Nas concepções tradicionais, o divino acabava por identificar-se com o universo, necessário e eterno. "Tudo está cheio de deuses", afirmou Tales. O cosmos era um deus perceptível sensorialmente, a totalidade do divino e do humano. Deus era mais um atributo do cosmos do que um sujeito. Confundia-se com a profundidade numinosa da realidade.
Neste quadro, a afirmação do Deus pessoal transcendente e criador constituiu uma revolução na História da consciência religiosa e é o legado bíblico essencial à Humanidade. Num processo que culmina com os últimos profetas, no tempo do exílio na Babilónia (séculos VI e V a.C.), Israel, erguendo--se acima da hierogamia e do politeísmo, operou, com a fé monoteísta, "a sua grande revolução religiosa", como escreveu o teólogo X. Pikaza.
Deus é transcendente ao mundo e, criando-o em liberdade, retira-lhe o carácter sacral. O mundo, agora, é simplesmente mundo, distinto de Deus. As realidades mundanas têm verdade em si mesmas, as suas próprias leis e autonomia. Esta foi a condição de possibilidade da secularização. Deus não se identifica com nada do mundo.

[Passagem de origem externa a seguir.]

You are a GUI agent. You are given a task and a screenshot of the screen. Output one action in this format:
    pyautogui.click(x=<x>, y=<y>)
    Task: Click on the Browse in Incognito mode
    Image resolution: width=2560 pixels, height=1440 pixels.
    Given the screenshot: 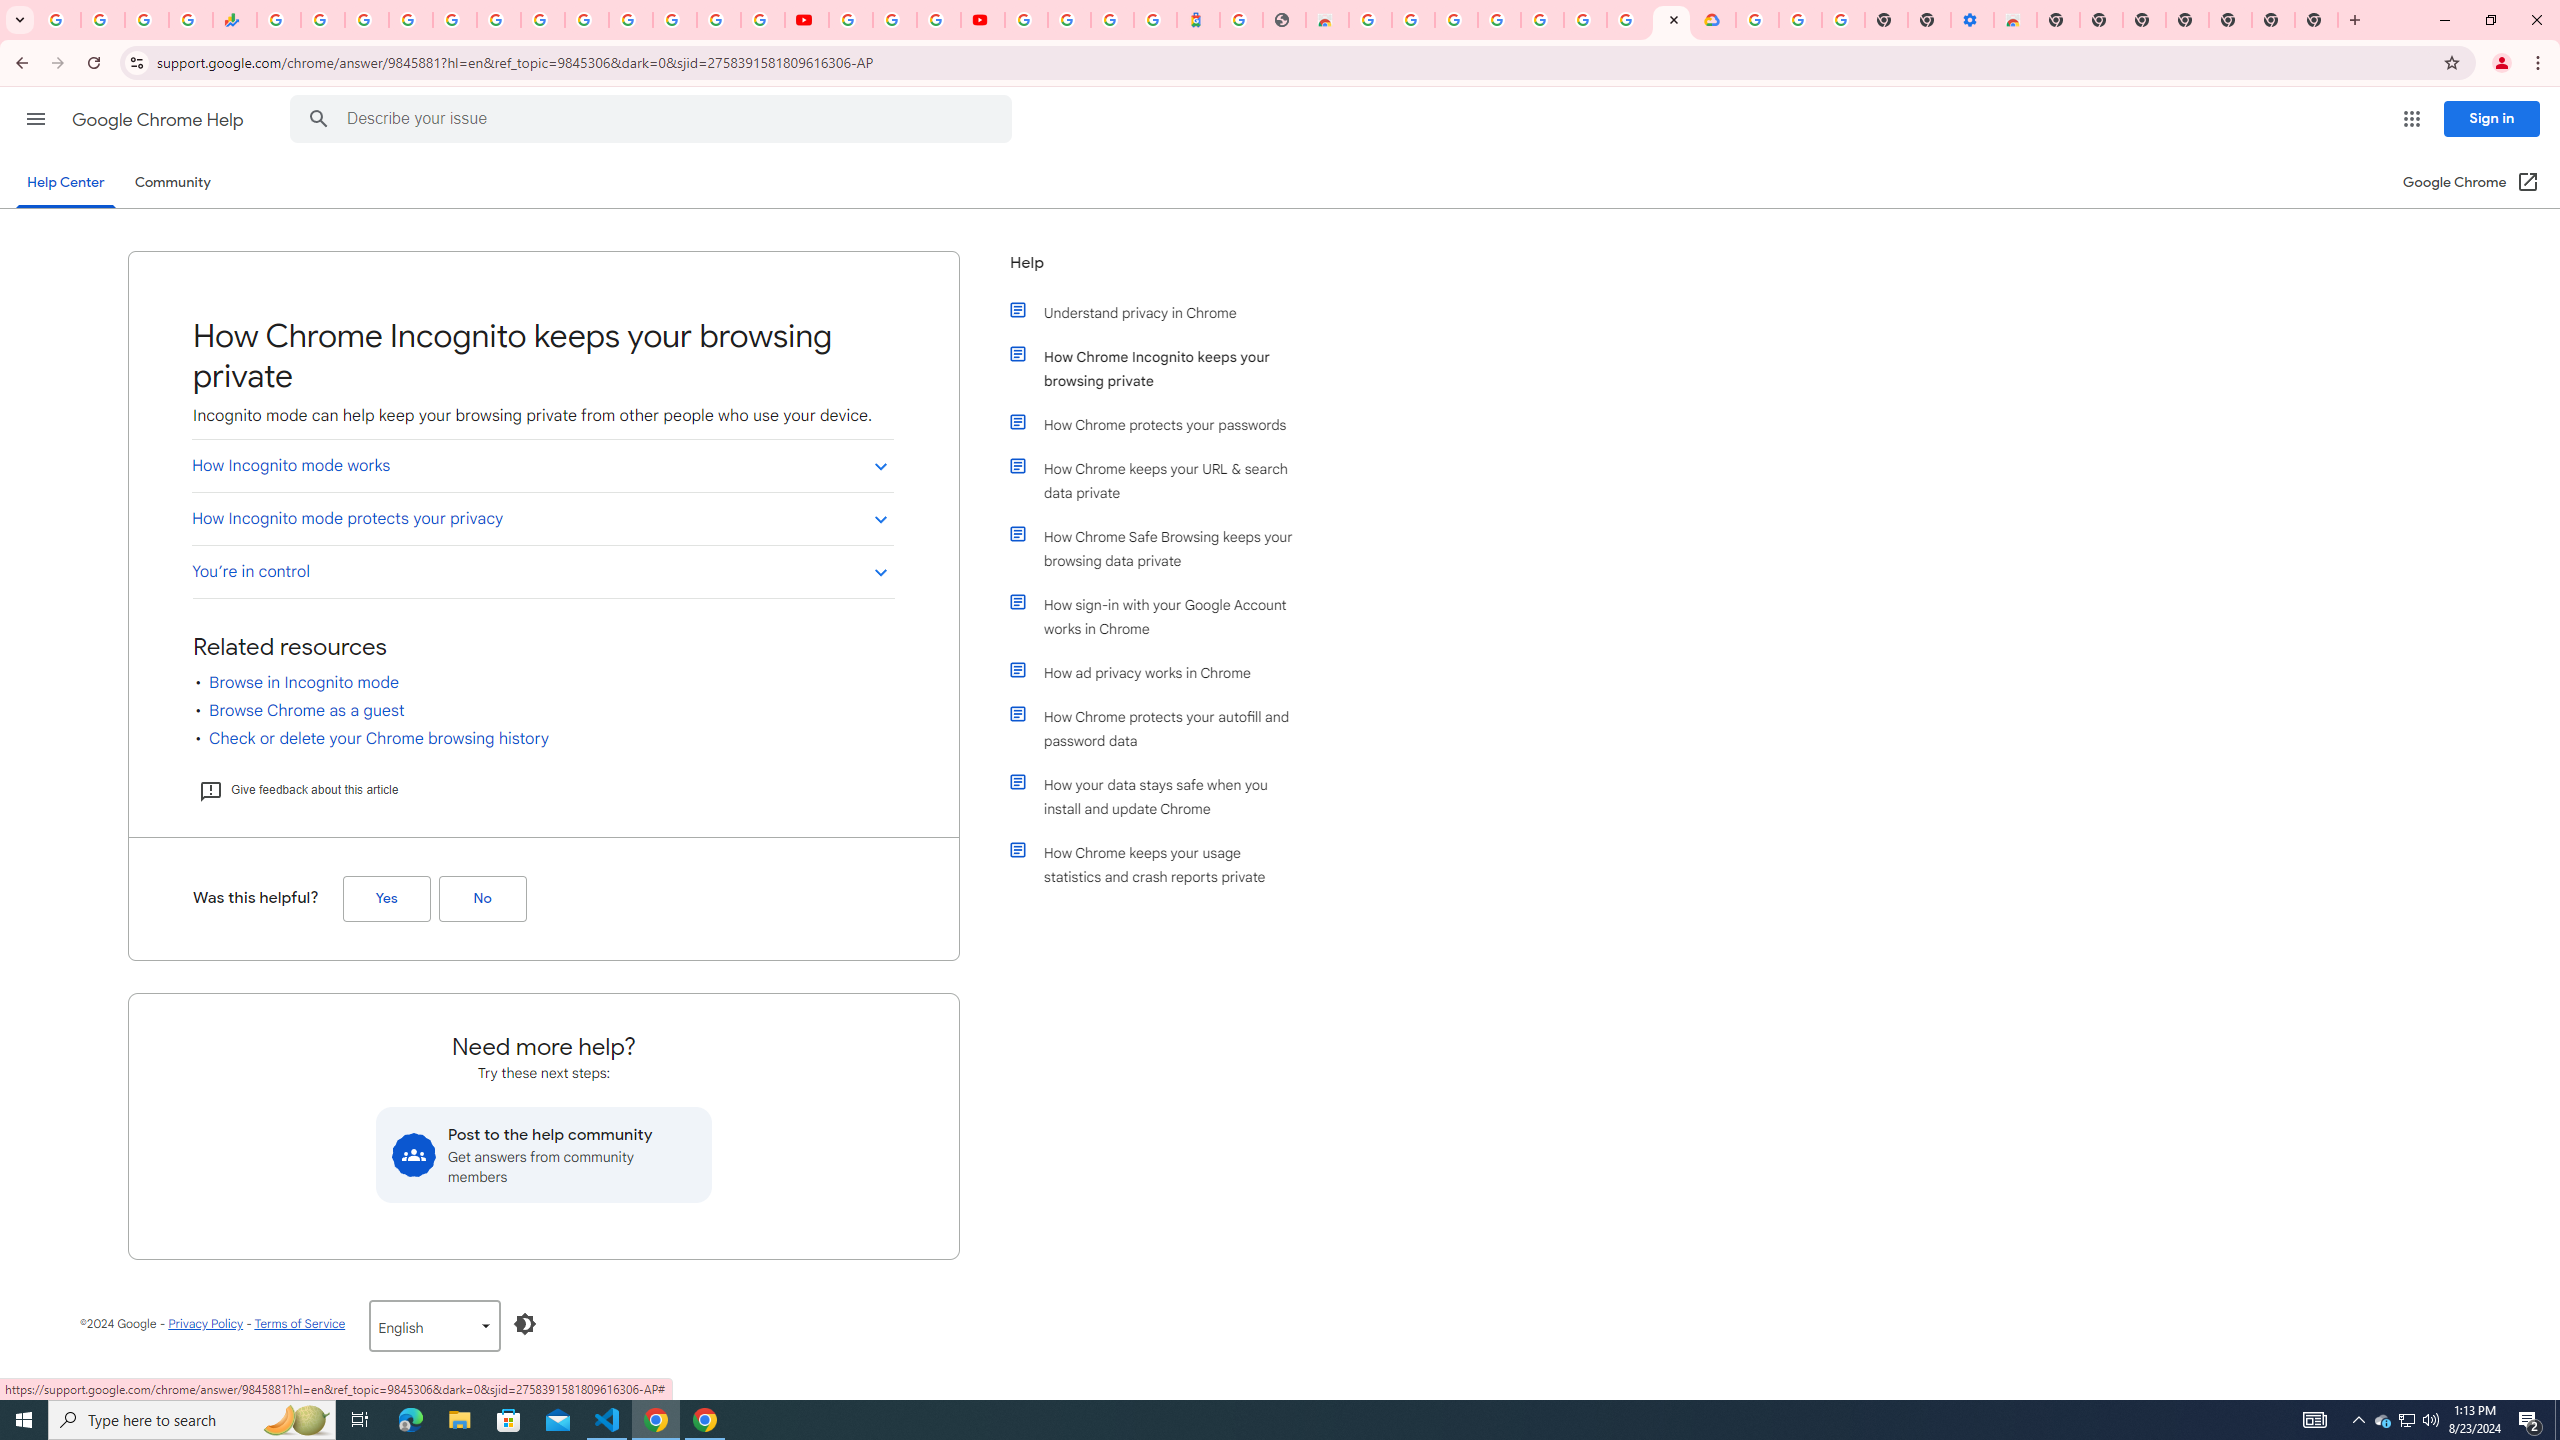 What is the action you would take?
    pyautogui.click(x=304, y=682)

Deus é, pois, infinitamente transcendente, independente e distinto e distante do mundo. Mas, paradoxalmente, por isso mesmo, é sumamente presente ao mundo enquanto criador e, porque o mundo é mundo e o Homem é Homem, pode revelar-se e o Homem pode aceitar pela fé ou rejeitar a sua manifestação. Na sua diferença, a proximidade de Deus com o Homem é de diálogo, ficando aberta a possibilidade do próprio ateísmo, que não existia numa concepção sacralizada do mundo. O mistério cristão da encarnação também pressupõe a diferença de Deus, do Homem e do mundo.
Não admira, pois, que, nas suas origens, o cristianismo aparecesse como uma religião surpreendentemente "secular". Nas comunidades cristãs, havia ministérios e carismas, mas não uma casta sacerdotal. A liturgia consistia essencialmente numa refeição fraterna nas casas dos cristãos. Os presbíteros e quem presidia vestiam normalmente, mesmo na celebração eucarística. Usava-se a língua habitual, não havia templos. Foi tal o choque sobretudo por causa da inexistência de sacrifícios que os cristãos foram acusados de ateísmo.
Como mostrou L. González-Carvajal, com o reconhecimento do cristianismo como religião oficial do Império, tudo se foi modificando, passando inclusivamente o cristianismo de religião perseguida a religião perseguidora. Apareceram os templos e a mesa comum da refeição familiar deu lugar ao altar. Se, no Novo Testamento, todos os cristãos eram considerados "santos", impôs-se a distinção entre o clero (a parte "sagrada") e os leigos (a parte "profana"). Ergueram-se barreiras entre o "presbitério" e o resto do templo: o lugar próprio do sacrifício eucarístico ficava reservado aos sacerdotes, que foram retirados da vida normal e sujeitos à lei do celibato. Só o clero podia distribuir a comunhão, pois as mãos "impuras" dos fiéis não deviam tocar os santos mistérios.
Depois, monarcas reivindicaram o direito divino dos reis e papas formularam a teoria das duas espadas. Durou séculos a luta entre a Igreja e a modernidade e ao clericalismo contrapôs-se o anticlericalismo.
De qualquer modo, mesmo se teve de impor-se à Igreja oficial, havia na Bíblia um fermento de laicidade. Foi assim possível o Estado moderno laico, no quadro de uma racionalidade da organização da vida colectiva, etsi Deus non daretur (como se Deus não existisse): não compete ao Estado decidir se Deus existe ou não, mas tratar dos negócios da existência em comum no mundo e defender a liberdade religiosa de todos.
Claro que, de ambas as partes, haverá sempre a tentação do poder. E quem não sabe que, na sua dinâmica, o poder tende a ser total? Pelo seu lado, a Igreja só deveria reclamar liberdade. Sem privilégios. A título de exemplo: que interesse pode ela ter no casamento católico com efeitos civis? Não seria preferível, também aqui, separar águas? De qualquer modo, como escreveu o teólogo E. Schillebeeckx, a Igreja será cada vez mais uma "Igreja de voluntários".